Why Ignoring Healthcare Costs Could Derail Your Retirement
The primary reason that underestimating healthcare costs in retirement is so dangerous is that it can quickly consume all the savings you’ve accumulated over a lifetime. Without proper planning, healthcare expenses can quickly eat away at your nest egg, leaving you with little to no money for other essentials.
Suze Orman highlights that many Americans are caught off guard by healthcare costs because they assume that Medicare will cover all of their medical expenses. However, Medicare doesn’t pay for everything, and retirees are often left with large out-of-pocket expenses. Those who haven't saved enough for these costs risk running out of money and becoming financially dependent on others in their later years.

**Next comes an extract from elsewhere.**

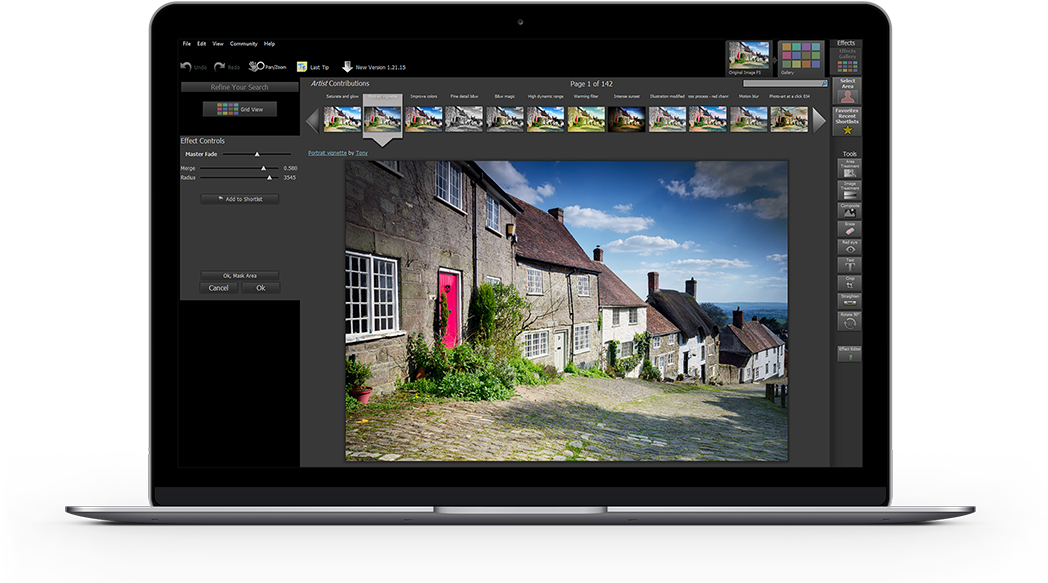Go to previous effects page arrow
Image resolution: width=1048 pixels, height=583 pixels.
[x=312, y=120]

Suze Orman’s warning about underestimating healthcare needs in retirement is a crucial reminder for Americans to take a closer look at their financial planning. As healthcare costs continue to rise, it’s more important than ever to be proactive in saving for these expenses. By starting early, utilizing tools like Health Savings Accounts, considering long-term care, and maintaining a healthy lifestyle, you can ensure that you are prepared for the financial realities of retirement.
Remember, as Orman wisely puts it: “You cannot, under any circumstances, underestimate the need for healthcare in retirement.” Planning ahead and addressing these critical needs can help ensure that you enjoy a financially secure and healthy retirement.